そこには敵意も悪意もなく、殺意も闘志もない。
彼女はただ事務的に、ハルトの死を求めている。
そこには彼女の感情や願望はなく、則ち彼女はハルトに対して何の感情も抱いてはいない。
…せめて、怒りや憎しみがあってくれたなら、まだ救いはあったのかもしれない。
「…ま、待ってくださいメルセデス!ボクは…」
釈明しようとしたハルトだが、二重の意味でそれは出来なかった。
一つは、釈明しようにもその根拠がないこと。魔王復活を阻むために器を破壊するという彼女の行動は、理に適っている。
もう一つは、その暇を与えず再びメルセデスが斬りかかってきたこと。
流石は第一等級遊撃士、その動きも剣筋も鋭く速い。彼女と出逢ったばかりのハルトだったら、最初の一撃で絶命していたに違いない。
それでも、それなりに戦いを経てきた今のハルトであれば、動きについていくことくらいは出来た。
単純な強さで言えば、彼女はシエルに劣る。
……しかし。
メルセデスとシエルには、決定的に大きな差があった。正しく言えば、ハルトが抱く両者への感情に。
シエルだって確かにまだ友人だと思っているし出来れば仲良くしたいとも思うが、彼が自分を殺そうとするのであれば反撃することに躊躇はない。
だが、メルセデスは……
「どうしたんですか、逃げるだけじゃ時間の無駄ですよ?」
「そ…そんなこと言ったって、君に剣を向けるなんて出来るはずないじゃないか!」
「だったら、大人しく死んでもらえませんか?」
この温度差たるや。
ひたすら無表情でハルトに斬りかかるメルセデスと、必死に彼女を説得しようと逃げ惑うハルト。
「そ、それは…困ります!それに、なんでボクがここにいるって……」
もしかしたら、メルセデスは魔族(か何かハルトを殺そうとしてる連中)に利用されているのかも。いやいや或いは、操られているのかもしれない。
だからこそ自分のことを覚えていなかったし、だからこそ自分を殺そうとしているに違いない。そうに決まっている。

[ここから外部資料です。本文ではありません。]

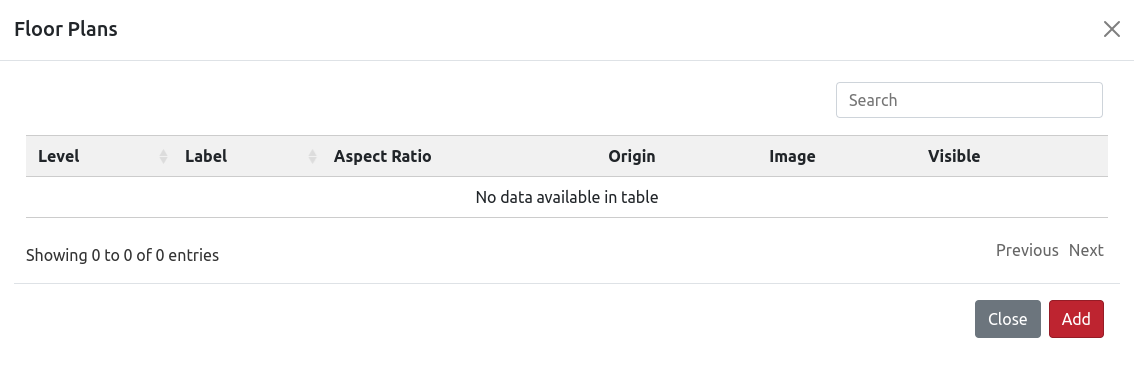Click the Floor Plans dialog title
Screen dimensions: 1134x368
(66, 30)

「き、君を唆したのは誰なの?きっとそいつに騙されて…」
「いえ、唆されてなんかいませんけど」
必死のハルトの呼びかけにもつれない返事のメルセデス。ひどく白けた視線が痛い。
「じゃ、じゃあどうして」
「…私、身内にちょっとした特殊能力者がいまして」
次々と斬撃を繰り出しながらも、やっぱりのんびりした口調でメルセデスは語る。
「先日久々に会った時に、彼女言ってたんですよ……もうじきに黒き王が目覚めるって」
「……それってもしかして、エリーゼ…?」
ハルトもまた、連続する攻撃を躱しながら彼女の話についていく。なかなか器用な二人である。

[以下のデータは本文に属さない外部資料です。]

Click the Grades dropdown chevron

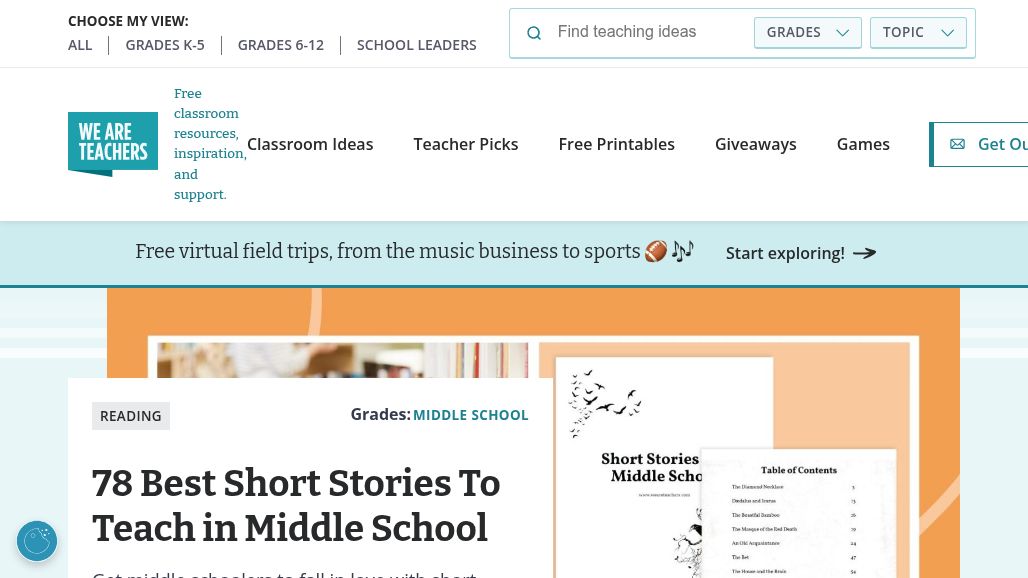point(842,33)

「あら、彼女のこと知ってましたか…それなら話は早いですね。それで、魔王の復活にはあなたが絡んでるってことも聞きまして」
「そ、その後は?彼女、他には何か言ってなかったんですか!?」
かつての様子からすると、エリーゼがハルトに不都合なことを言うはずがない。天恵“未来視”で視た光景が何であったにせよ、必ず注釈は入れてくれたに違いないのだが…

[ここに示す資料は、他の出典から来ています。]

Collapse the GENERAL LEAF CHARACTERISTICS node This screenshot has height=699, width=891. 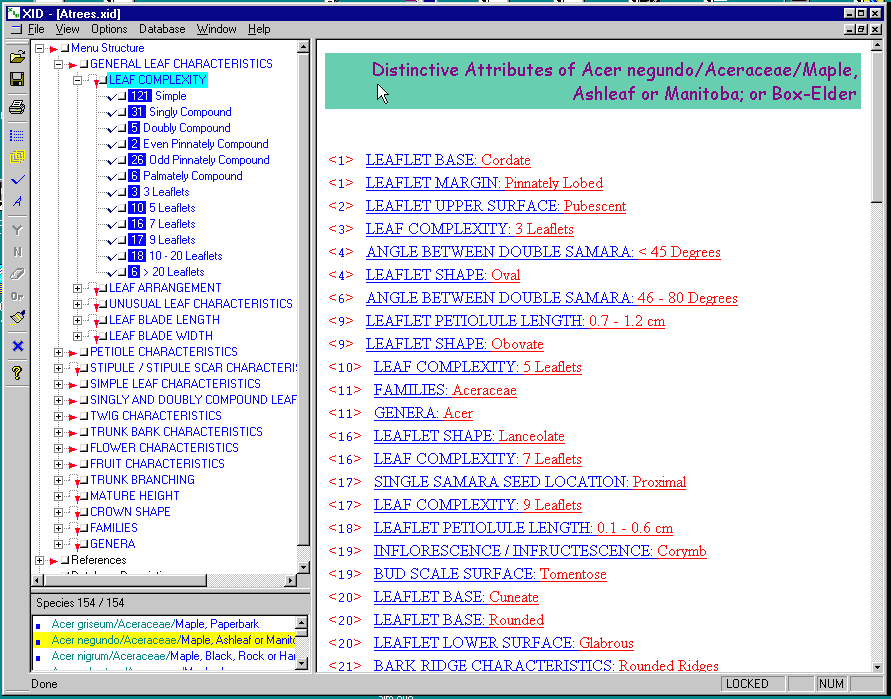point(59,64)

「いえ、それ以上は聞く必要ないでしょう?あなたが鍵ならば、それを壊してしまえばいいかなーって」
「えええ!?」
「そう言えばエル、何か言いたそうにしてましたけど………まぁ別に構いませんよね」
「構いますよ構います!っていうか構ってください!!」
メルセデスの大振りの斬撃が、遠くの尖塔を斬り飛ばした。さっきから、躱す攻撃が石畳に亀裂を入れたり遠くの石塀を粉砕したり、城の被害は甚大だ。間違いなく、彼女は武器に何らかの特殊効果を付与している。おそらくは、風系統の魔導具…真空波だとか、そんなところだろう。
そんな分析を冷静にしてみたところで(あまり冷静でもないが)、魔導知識がさっぱりなハルトにはどうしようもない。ただ逃げるしかない。
「ちょ……メル!だからボクの話を」
「すみません初対面の人にそんな馴れ馴れしく呼ばれる筋合いないんですけど」
「……………!!!(ガガガーン)」
メルセデスの猛攻…言わずもがな攻撃ではなく口撃である…に、とうとうハルトの動きが止まった。
その機を逃さず、メルセデスは間合いを詰める。
だが、ショックに打ちのめされたハルトの首を斬り飛ばさんと横薙ぎにした彼女の剣は、固い音と共に見えない何かによって遮られた。
ようやくメインヒロイン登場…と思いきや妙な展開に。